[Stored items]
********************

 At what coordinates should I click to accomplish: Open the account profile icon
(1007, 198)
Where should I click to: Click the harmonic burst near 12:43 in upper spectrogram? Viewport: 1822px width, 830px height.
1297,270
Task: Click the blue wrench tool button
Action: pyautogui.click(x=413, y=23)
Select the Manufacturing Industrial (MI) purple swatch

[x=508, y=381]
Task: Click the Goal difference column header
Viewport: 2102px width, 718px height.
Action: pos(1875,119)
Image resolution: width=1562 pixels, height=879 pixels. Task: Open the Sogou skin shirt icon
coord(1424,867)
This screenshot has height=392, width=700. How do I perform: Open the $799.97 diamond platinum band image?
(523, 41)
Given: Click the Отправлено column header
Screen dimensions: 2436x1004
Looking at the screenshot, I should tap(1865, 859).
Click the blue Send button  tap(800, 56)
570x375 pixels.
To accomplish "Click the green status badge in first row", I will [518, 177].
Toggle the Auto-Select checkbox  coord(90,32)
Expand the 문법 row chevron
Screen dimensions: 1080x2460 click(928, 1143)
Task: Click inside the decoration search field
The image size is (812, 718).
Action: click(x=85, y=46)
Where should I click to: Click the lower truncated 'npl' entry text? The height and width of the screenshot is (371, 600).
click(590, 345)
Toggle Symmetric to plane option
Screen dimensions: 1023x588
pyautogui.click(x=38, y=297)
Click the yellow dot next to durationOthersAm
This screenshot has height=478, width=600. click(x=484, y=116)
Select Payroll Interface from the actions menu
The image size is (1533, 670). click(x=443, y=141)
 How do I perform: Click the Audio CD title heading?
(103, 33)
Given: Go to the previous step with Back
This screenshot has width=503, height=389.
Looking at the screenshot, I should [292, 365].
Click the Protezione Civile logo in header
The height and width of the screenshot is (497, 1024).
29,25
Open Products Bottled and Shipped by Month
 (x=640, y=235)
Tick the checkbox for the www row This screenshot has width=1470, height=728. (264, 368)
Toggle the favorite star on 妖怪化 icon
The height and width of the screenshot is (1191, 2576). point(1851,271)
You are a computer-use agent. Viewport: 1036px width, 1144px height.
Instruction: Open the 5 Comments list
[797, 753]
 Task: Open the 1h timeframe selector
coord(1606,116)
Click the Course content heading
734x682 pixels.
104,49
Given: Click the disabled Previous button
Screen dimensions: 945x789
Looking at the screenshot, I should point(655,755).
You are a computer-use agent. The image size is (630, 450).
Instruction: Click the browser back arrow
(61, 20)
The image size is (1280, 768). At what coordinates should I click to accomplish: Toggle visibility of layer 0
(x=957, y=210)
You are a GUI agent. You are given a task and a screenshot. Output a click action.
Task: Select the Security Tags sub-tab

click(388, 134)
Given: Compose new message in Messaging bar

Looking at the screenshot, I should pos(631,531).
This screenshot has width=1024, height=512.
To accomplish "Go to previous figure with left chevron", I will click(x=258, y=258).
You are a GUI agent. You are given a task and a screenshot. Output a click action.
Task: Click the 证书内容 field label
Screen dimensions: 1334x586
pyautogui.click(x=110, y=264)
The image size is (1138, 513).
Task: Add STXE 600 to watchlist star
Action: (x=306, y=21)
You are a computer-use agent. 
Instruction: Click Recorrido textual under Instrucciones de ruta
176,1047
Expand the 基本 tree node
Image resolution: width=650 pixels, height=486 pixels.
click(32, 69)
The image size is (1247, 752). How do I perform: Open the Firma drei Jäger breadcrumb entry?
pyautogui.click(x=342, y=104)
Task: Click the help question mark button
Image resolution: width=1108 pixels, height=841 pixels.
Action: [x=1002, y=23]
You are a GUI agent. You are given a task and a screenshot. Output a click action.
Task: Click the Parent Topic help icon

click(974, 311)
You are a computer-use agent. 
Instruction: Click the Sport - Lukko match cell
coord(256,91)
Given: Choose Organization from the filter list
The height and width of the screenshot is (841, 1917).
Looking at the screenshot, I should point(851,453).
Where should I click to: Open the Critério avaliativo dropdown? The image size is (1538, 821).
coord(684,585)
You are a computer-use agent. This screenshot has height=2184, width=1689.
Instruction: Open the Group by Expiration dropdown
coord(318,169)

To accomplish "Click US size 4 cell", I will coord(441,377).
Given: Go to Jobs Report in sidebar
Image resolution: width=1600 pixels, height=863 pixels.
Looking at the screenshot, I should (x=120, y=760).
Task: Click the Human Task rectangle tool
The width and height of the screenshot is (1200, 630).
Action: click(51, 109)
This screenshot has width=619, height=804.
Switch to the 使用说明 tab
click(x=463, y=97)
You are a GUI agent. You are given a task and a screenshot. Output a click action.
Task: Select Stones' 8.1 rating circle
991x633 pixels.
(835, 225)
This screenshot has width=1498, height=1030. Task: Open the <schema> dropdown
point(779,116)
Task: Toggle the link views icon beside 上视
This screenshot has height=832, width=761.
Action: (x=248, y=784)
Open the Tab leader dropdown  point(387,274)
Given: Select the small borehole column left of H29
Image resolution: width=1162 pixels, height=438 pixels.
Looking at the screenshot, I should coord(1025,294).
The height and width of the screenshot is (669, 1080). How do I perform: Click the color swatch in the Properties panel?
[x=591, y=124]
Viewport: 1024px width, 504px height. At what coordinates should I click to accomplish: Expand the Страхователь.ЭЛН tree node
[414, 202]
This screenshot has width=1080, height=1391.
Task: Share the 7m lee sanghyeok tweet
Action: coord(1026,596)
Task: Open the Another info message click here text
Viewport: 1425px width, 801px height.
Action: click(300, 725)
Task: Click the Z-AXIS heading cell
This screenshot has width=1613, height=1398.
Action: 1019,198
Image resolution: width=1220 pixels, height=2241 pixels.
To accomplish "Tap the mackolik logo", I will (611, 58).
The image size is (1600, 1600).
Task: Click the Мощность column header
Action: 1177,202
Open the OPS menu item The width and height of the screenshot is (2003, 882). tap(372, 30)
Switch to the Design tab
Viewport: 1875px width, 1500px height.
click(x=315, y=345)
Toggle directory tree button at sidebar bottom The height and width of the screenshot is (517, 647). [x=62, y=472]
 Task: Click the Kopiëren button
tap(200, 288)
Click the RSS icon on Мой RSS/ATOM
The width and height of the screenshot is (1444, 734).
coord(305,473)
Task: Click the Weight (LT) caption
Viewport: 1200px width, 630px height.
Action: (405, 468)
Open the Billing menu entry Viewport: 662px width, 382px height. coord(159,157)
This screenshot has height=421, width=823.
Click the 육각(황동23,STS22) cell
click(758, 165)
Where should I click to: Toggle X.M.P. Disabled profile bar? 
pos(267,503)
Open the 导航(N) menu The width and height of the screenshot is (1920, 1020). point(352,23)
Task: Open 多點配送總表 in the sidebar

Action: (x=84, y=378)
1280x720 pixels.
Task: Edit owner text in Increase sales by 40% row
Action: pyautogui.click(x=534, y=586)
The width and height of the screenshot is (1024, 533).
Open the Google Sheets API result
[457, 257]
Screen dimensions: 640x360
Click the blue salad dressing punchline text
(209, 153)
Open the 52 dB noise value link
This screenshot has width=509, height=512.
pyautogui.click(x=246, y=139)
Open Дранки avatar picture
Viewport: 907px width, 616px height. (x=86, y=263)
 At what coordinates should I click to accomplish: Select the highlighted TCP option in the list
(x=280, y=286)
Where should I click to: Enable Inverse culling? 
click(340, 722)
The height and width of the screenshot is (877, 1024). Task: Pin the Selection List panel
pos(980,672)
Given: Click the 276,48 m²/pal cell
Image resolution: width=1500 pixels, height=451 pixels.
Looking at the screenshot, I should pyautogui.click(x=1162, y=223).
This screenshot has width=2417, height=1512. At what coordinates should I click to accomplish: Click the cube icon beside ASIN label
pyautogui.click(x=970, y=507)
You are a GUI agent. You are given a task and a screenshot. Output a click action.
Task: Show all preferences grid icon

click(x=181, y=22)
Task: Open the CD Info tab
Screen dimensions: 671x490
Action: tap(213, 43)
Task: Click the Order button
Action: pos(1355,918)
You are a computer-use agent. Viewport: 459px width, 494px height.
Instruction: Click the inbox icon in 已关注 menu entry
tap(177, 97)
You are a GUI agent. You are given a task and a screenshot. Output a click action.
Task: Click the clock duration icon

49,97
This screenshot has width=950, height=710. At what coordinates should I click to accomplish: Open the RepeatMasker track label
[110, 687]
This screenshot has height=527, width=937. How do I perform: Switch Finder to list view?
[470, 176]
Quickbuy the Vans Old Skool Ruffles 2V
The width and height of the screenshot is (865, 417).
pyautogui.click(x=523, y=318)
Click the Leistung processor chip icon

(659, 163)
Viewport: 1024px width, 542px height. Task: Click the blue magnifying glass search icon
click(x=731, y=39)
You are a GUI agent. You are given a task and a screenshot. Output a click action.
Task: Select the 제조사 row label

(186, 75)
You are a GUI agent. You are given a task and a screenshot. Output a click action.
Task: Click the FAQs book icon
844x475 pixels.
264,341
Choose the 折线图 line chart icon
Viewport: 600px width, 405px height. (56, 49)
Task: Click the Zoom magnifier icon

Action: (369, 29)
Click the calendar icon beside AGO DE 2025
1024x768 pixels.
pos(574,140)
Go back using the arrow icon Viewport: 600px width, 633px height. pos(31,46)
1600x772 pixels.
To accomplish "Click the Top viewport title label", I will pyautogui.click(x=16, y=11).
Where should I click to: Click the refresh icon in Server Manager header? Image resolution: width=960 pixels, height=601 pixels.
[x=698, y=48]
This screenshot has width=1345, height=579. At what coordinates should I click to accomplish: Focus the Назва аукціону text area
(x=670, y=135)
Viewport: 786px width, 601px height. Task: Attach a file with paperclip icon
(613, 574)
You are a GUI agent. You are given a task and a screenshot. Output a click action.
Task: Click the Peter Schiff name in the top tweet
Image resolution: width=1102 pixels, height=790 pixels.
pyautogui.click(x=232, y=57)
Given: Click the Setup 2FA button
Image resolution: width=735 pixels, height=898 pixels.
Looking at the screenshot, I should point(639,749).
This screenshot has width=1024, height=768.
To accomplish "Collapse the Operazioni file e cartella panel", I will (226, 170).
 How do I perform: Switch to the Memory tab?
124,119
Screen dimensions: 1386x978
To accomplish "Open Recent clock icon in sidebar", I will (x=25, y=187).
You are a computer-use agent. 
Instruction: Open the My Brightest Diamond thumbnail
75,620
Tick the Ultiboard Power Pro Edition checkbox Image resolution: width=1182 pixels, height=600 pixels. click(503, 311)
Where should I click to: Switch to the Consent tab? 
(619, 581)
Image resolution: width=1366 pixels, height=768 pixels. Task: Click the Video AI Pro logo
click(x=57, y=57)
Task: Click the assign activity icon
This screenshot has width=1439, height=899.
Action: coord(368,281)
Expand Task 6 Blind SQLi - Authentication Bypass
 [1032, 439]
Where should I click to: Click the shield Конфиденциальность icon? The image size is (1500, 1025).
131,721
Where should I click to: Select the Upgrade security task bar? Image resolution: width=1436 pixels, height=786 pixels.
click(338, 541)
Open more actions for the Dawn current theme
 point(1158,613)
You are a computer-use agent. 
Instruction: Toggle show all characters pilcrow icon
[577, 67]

********************

== Work required ==
Report each line in the preceding entries that holds the string "link".

== Final answer ==
Task: Toggle the link views icon beside 上视
Open the 52 dB noise value link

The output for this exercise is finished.